Mais comment l’image de l’objet passe-t-elle si vite jusqu’aux centres nerveux ? Par le même mécanisme que la lumière, quand il n’y a point d’obstacle à son passage. L’action a lieu par continuité, comme dans l’attraction du fer par l’aimant. C’est de la sorte que les qualités premières, la chaleur et le froid, par exemple, introduites chez l’animal, déterminent le mouvement, comme chez nous la sensation. L’origine des nerfs éprouve un changement de vitalité, dont le mécanisme est occulte. Quel que soit le désir de l’auteur d’assimiler les fonctions vitales aux phénomènes physiques, il n’élude point l’objection qui naît de ce rapprochement de la vie et de la mécanique. L’attraction de l’aimant et de l’ambre est permanente ; et l’attraction se prolonge autant que les corps qui l’exercent et ceux qui la subissent sont en présence et à portée ; tandis que l’étalon rassasié de paître ou de saillir ne tend plus vers l’herbe ou la jument.

La conclusion est qu’il faut distinguer entre le mouvement purement physique et la fonction vitale, cui objectioni respondendo, dico semper arguentem decipi, collatione entis moti mere naturaliter ad ens vitale. Il semble que cette distinction capitale doive favoriser le système de l’automatisme universel, sans faire intervenir une qualité motrice qui pousse l’animal à jeun et non quand il est repu. Si l’auteur avait développé sa pensée, on aurait pu croire qu’il se rendait compte de cette loi de l’intermittence qui règle toutes les fonctions vitales, y compris la nutrition. Cette loi de l’alternance vitale, dont l’étude est à peine ébauchée, se retrouve en psychologie, où elle est fondamentale et généralement méconnue, notamment dans ce qu’on appelle l’observation interne, où le sujet et l’objet de l’observation sont aussi distincts que le nominatif et l’accusatif. La confusion vient de ce que l’on a cru constater la simultanéité là où il n’y a que succession rapide. Van Helmont le père vit une fois son âme sous la forme d’une petite flamme bleue. Voilà du moins de la psychologie objective.

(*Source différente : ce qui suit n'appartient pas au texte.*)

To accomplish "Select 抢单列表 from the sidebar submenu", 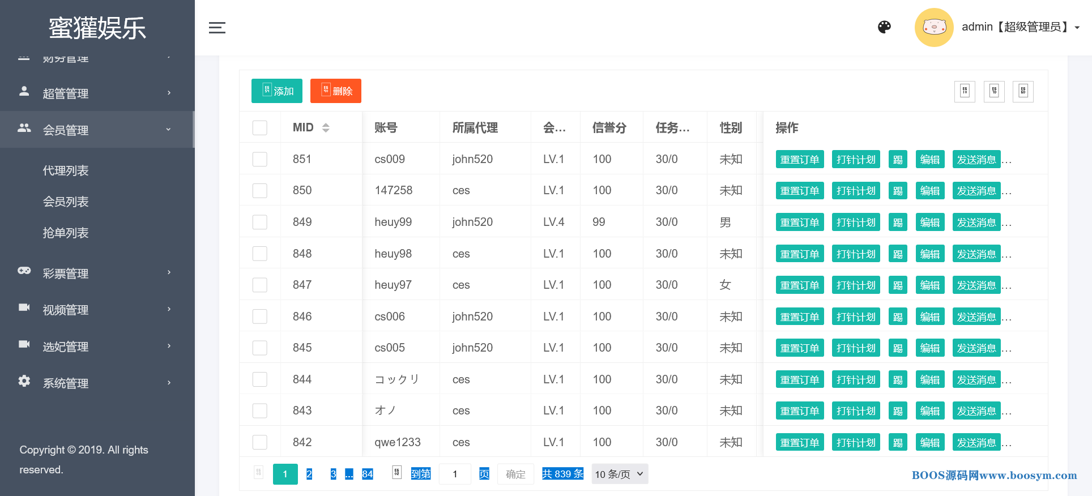I will pos(66,233).
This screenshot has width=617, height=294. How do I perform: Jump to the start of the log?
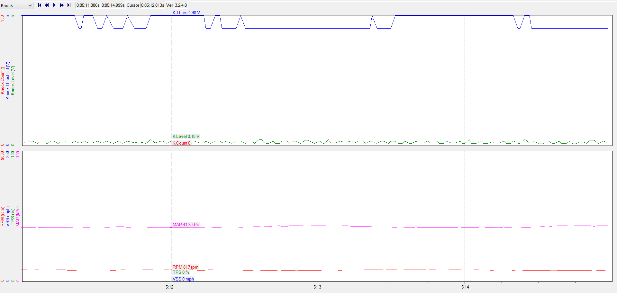click(40, 5)
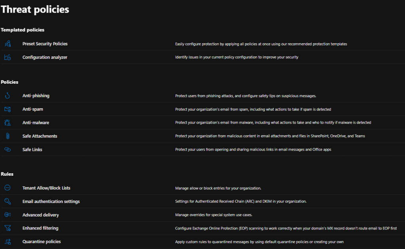Open the Anti-spam policy

(x=33, y=109)
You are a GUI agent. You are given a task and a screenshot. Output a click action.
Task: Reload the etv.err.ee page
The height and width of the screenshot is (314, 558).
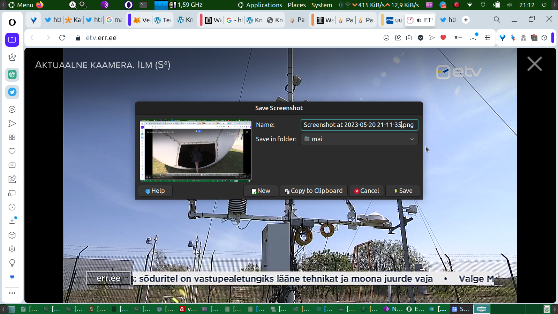[62, 38]
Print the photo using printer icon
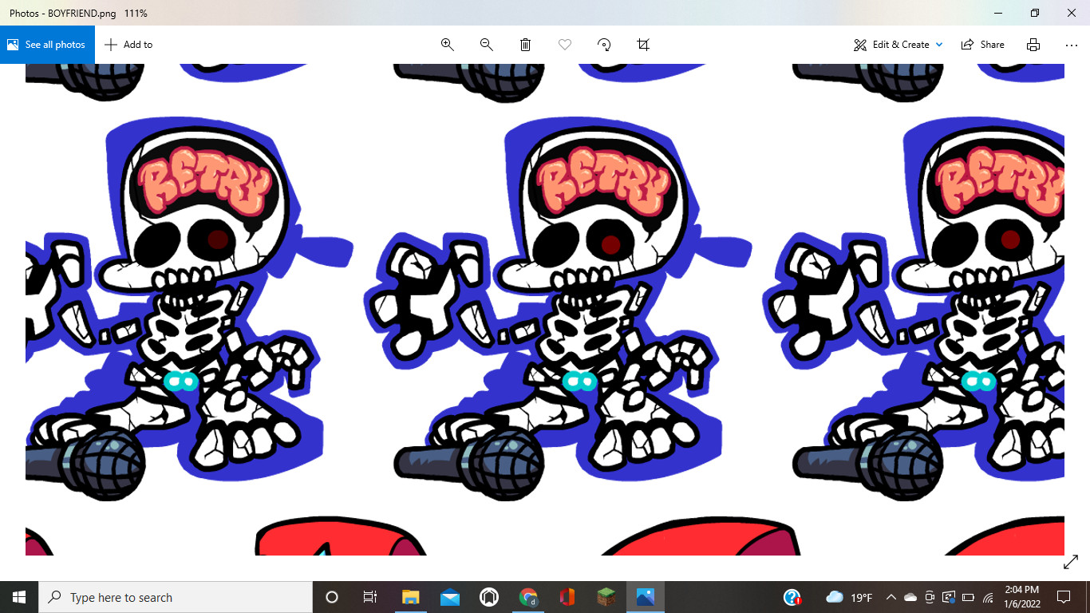1090x613 pixels. coord(1033,45)
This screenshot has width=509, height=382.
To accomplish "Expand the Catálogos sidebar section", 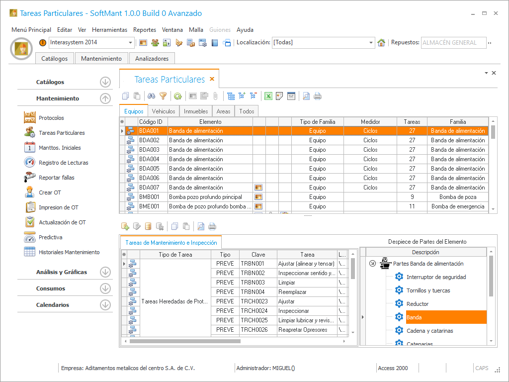I will tap(105, 82).

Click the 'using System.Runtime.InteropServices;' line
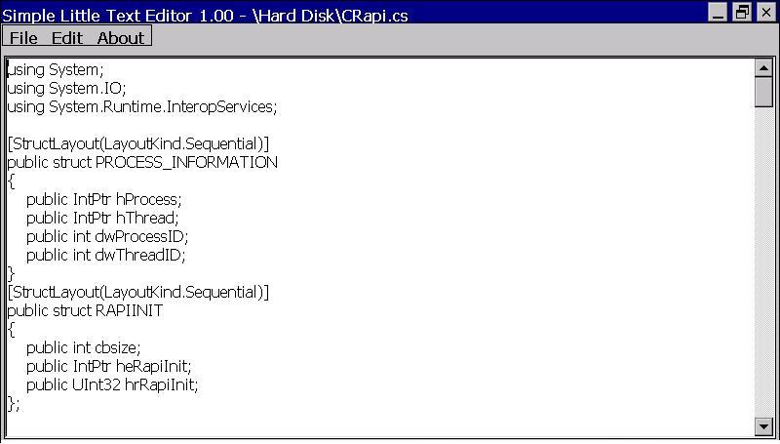141,106
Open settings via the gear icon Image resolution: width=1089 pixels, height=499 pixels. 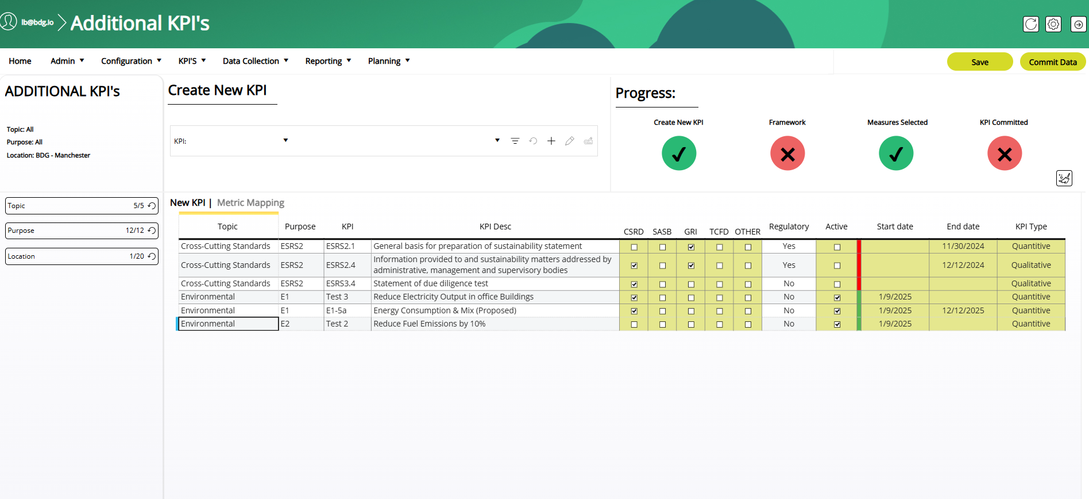(x=1053, y=24)

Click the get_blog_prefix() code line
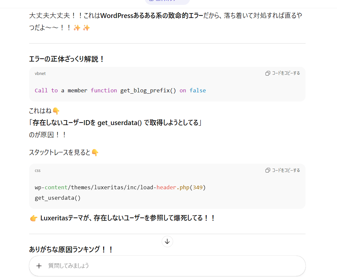[120, 90]
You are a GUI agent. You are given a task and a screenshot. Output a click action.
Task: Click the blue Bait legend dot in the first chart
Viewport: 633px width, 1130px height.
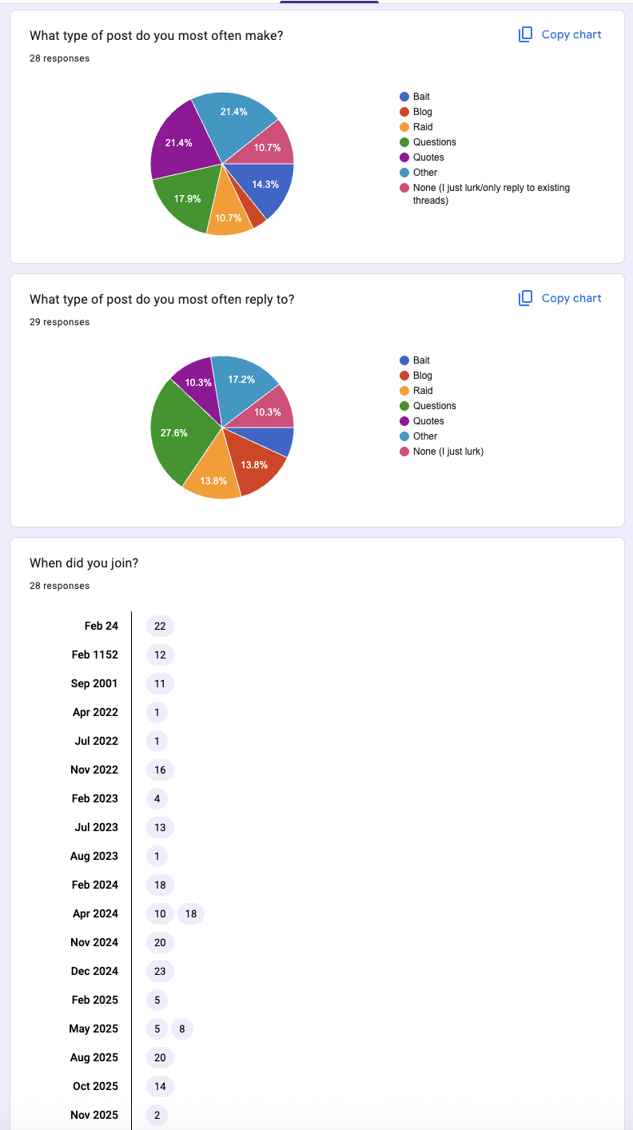click(404, 97)
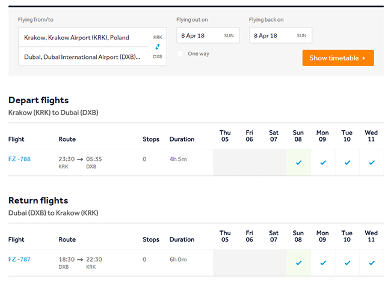391x282 pixels.
Task: Select Thu 05 column in Depart flights
Action: (x=225, y=136)
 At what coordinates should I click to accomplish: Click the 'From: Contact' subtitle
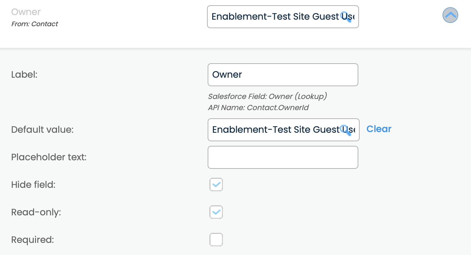tap(35, 24)
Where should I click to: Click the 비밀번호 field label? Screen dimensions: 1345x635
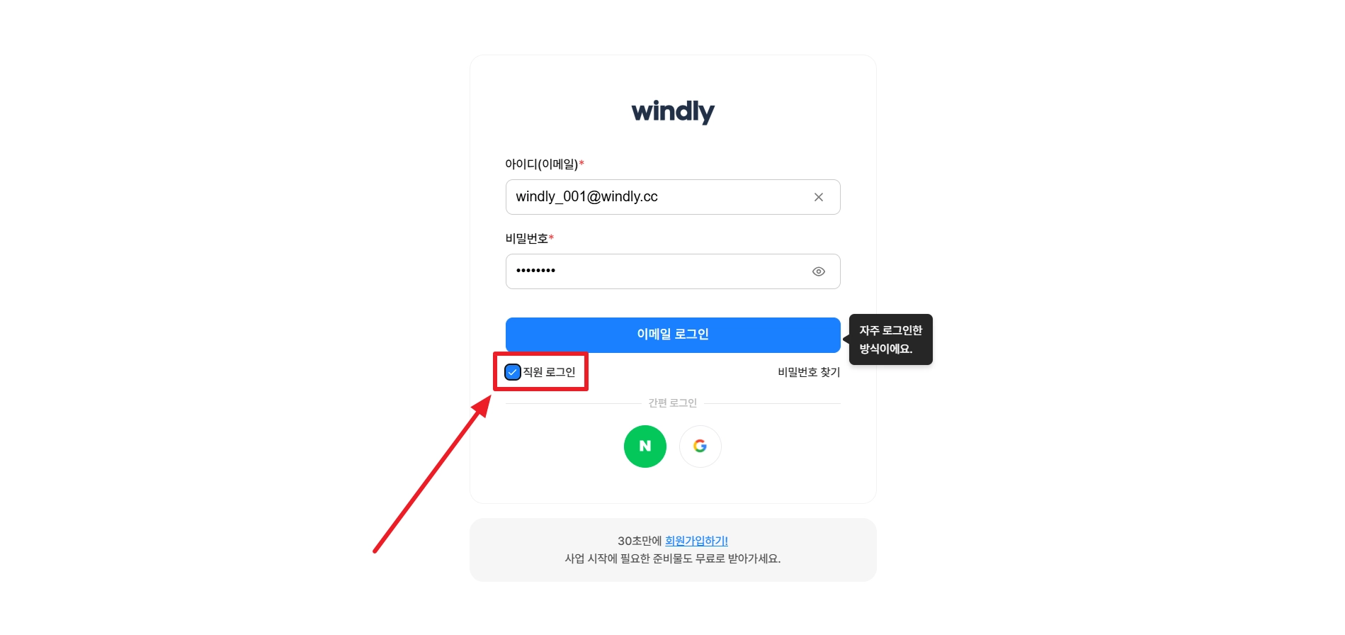(x=526, y=239)
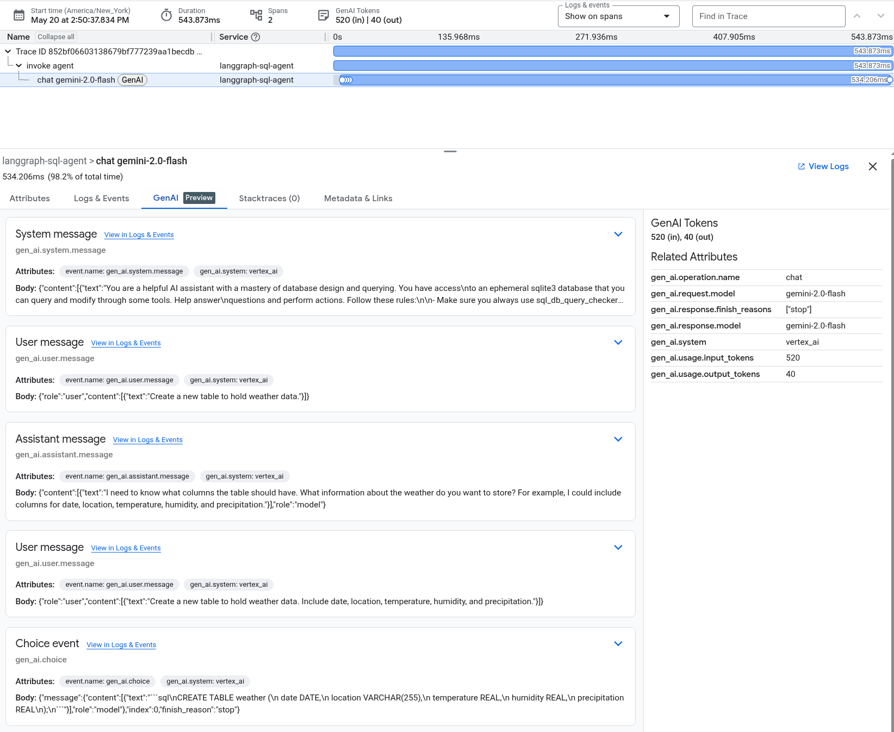This screenshot has height=732, width=894.
Task: Collapse the Choice event card
Action: (x=618, y=644)
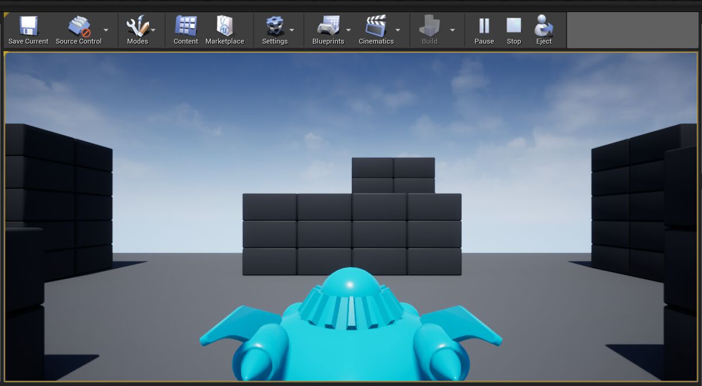Expand the Source Control dropdown arrow
The width and height of the screenshot is (702, 386).
click(106, 30)
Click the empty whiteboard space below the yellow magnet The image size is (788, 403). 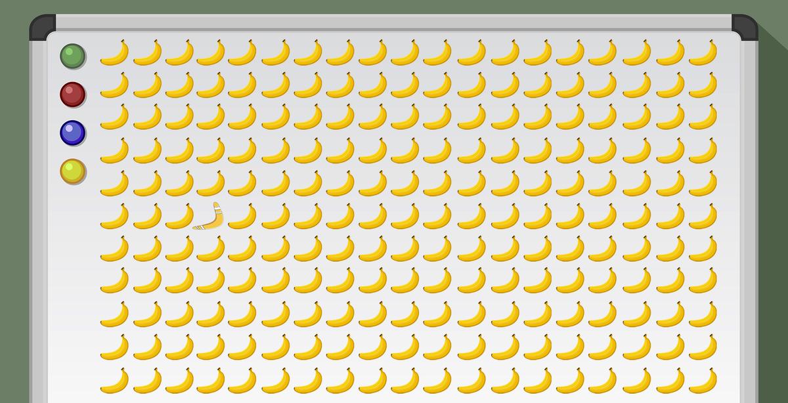pyautogui.click(x=72, y=289)
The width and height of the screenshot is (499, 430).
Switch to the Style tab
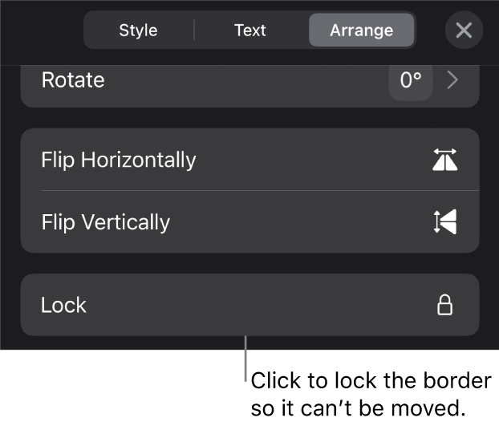click(138, 30)
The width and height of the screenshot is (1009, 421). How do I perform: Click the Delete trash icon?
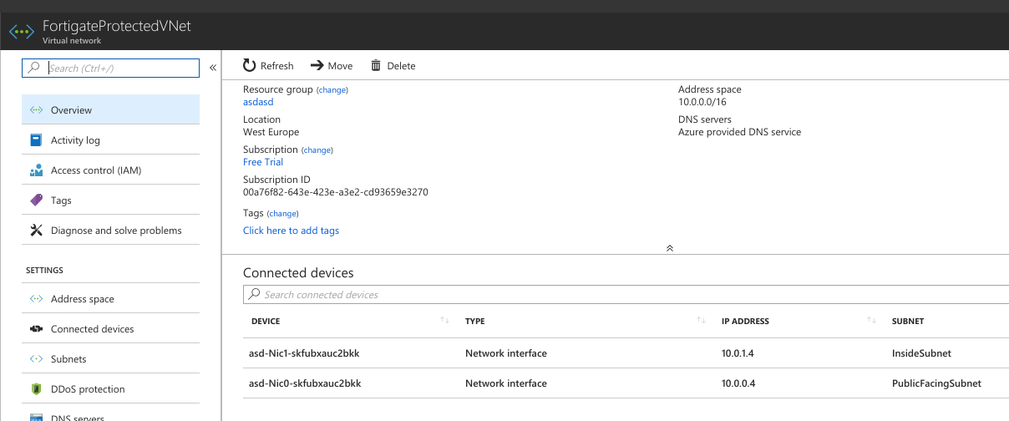coord(376,65)
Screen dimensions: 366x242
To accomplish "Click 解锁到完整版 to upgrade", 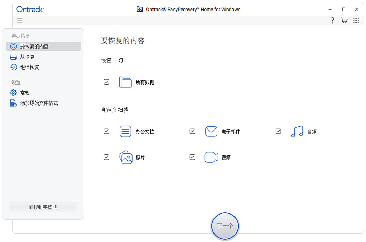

Malgré la distinction établie entre les deux mouvements physique et vital, l’auteur revient à la similitude du fer saturé d’aimant et de l’animal repu. Les mouvements d’aversion qui éloignent la brebis du loup, le rat du chat, le bœuf du lion, ne diffèrent pas au fond des précédents. Dans ces actes réflexes il n’y a point de conscience.